=== SELECTED TEXT ===
----------

According to a Pew Research Center report, the estimated ad revenue for the newspaper market in 2018 was $14.3 billion, 13% less than in 2017. That number will keep decreasing as Google and Facebook take around 60% of the advertising pie. The tech giants’ bites changed the industry. In January of last year, over 1,000 jobs were cut nationwide in news outlets (read Digital advertising is not enough to keep news outlets afloat). Digital natives suffered the hardest, with Buzzfeed firing around 250 employees. Online outlets thought they could win at the ad-game, but they forgot that their search hits were based on algorithms controlled by a third party, and their content was distributed through means they could not control—Google and Facebook. If brands were going to news outlets to reach potential buyers, tech platforms offered them a much better solution than newspapers. They could target their content, gather precise data on prospective clients, and, generally, go bigger. That’s not going to change, and the forecasts are grim for media outlets.

While the ad stream is drying up, other sources of income are opening for media outlets. The 2019 Reuters Digital News Report revealed that the number of people paying for online news has increased, specifically for ‘ongoing’ payments (subscriptions and memberships). Free information is still out there, and many readers are not willing to pay for information if they can access the same content without paying. However, that information tends to be repetitive and non-exclusive, while subscription-based outlets are stepping up their game and offering quality-content, and a non-replicable offer. As ads dwindle, more outlets are turning to subscriptions, for example the Spanish daily El Mundo (read The news subscription model has reached Spain). That’s good news for the content itself, as newspapers will have to compete on content. Subscribers will choose one or other paper mostly for the stories they offer—besides their ideology and personal affinity.

However, the increase in the number of news subscriptions has a second consequence: ‘subscription fatigue’ (read No more subscriptions, please). We have subscriptions for outlets like the Times, streaming services like Netflix, HBO and Disney, and audio platforms like Spotify. But we cannot pay for all, and usually, we have one or two of each, tops. Despite subscription services crowding the market, many will not have a chance at survival. Readers will pick one or two, and the rest might die off, creating a less competitive industry. The subscription model in a globalized world concentrates customers around a few companies. The rest disappears.

----------

=== SUPPLIED INFORMATION ===

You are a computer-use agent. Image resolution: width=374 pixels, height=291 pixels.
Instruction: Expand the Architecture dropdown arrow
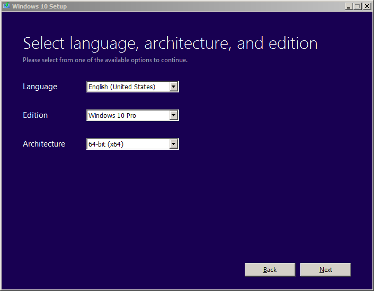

----------

=== TASK REQUIREMENTS ===
1 > From the passage on news revenue, return the text word for word, starting at "However, the increase" and ending after "The rest disappears.".
2 > Answer these questions using the passage on news revenue:
(a) According to the Pew Research Center report, what was the estimated newspaper ad revenue in 2018?
(b) Which Spanish daily is named as an outlet turning to subscriptions?
(c) What name is given to the second consequence of the rise in news subscriptions?

=== ANSWERS IN ORDER ===
1 >
However, the increase in the number of news subscriptions has a second consequence: ‘subscription fatigue’ (read No more subscriptions, please). We have subscriptions for outlets like the Times, streaming services like Netflix, HBO and Disney, and audio platforms like Spotify. But we cannot pay for all, and usually, we have one or two of each, tops. Despite subscription services crowding the market, many will not have a chance at survival. Readers will pick one or two, and the rest might die off, creating a less competitive industry. The subscription model in a globalized world concentrates customers around a few companies. The rest disappears.

2 >
(a) $14.3 billion
(b) El Mundo
(c) Subscription fatigue